These weird acts reveal not just twisted minds, but a twisted world. The boundaries of legality, morality and sanity are not just being pushed, they are being dissolved.

So, what is truly driving this bizarre shift in the nature of crime? Part of the answer lies in narrative overload. We consume media at such volume, from thrillers, serial-killer podcasts to mystery dramas, that the lines blur. What was once “unimaginable” becomes familiar. What was once abhorred becomes palatable. Criminals today often imitate what they watch or stream.

Then there is the pandemic of disconnection. Loneliness, identity crises, online validation addiction and desensitization are breeding new criminals. Not just in slums and prisons, but everywhere.

And yet, amid this madness, the most dangerous crimes are not always the loudest.

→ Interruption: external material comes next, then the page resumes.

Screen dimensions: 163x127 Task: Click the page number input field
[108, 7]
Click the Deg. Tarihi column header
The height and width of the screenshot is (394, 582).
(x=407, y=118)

Financial swindlers, elderly abusers, scammers who rob not just money but dignity. These too are crimes. Quiet. Systematic. Ruinous.

What can society do? Certainly, penalty alone is no longer a deterrent. Rehabilitation needs reinvention. Media must rethink glorifying crime as entertainment. But more importantly, we must listen to our neighbours, to the silent cries of mental illness, to the behavioural red flags in our schools, our homes, our offices.

Crime is no longer what it used to be. It doesn’t wear a mask—it is the mask. And the scariest part is, sometimes, it doesn’t look like a criminal at all. It smiles. It greets. It pretends. It lives next door. And it knocks.

The only question is: Will we unbolt the door?